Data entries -
◇ ◇ ◇ ◇
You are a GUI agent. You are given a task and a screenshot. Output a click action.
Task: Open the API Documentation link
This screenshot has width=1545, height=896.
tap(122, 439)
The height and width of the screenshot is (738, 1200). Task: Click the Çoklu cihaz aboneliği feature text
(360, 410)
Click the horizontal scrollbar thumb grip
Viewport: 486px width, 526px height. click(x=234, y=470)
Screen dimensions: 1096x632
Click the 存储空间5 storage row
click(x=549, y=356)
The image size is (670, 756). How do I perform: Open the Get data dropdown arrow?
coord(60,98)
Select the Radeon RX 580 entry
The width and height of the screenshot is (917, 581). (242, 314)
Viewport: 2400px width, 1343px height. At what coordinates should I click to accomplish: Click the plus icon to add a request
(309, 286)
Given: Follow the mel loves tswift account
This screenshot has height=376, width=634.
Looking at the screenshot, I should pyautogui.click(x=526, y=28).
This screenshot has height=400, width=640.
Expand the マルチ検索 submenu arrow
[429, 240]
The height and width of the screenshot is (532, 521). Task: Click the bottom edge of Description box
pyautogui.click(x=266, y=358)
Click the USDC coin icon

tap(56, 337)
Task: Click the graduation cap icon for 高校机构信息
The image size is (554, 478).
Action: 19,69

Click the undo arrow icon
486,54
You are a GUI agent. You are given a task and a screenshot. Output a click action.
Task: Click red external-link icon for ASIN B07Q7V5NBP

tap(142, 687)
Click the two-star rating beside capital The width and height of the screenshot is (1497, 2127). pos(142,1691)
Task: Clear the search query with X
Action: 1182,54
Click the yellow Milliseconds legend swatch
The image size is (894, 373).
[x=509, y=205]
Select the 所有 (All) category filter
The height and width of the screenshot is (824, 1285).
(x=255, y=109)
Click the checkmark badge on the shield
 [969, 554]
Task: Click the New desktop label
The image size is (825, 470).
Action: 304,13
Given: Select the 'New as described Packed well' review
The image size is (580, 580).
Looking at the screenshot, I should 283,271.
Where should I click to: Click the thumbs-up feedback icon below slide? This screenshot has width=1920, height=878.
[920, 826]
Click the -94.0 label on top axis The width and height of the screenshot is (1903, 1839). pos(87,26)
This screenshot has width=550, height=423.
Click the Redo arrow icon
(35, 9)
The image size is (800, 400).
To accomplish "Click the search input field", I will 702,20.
◇ ◇ ◇ ◇
Among the lines of the data, which ones contain the word "label"? Show them.

Solution to this exercise -
Task: Click the New desktop label
Click the -94.0 label on top axis The width and height of the screenshot is (1903, 1839). pos(87,26)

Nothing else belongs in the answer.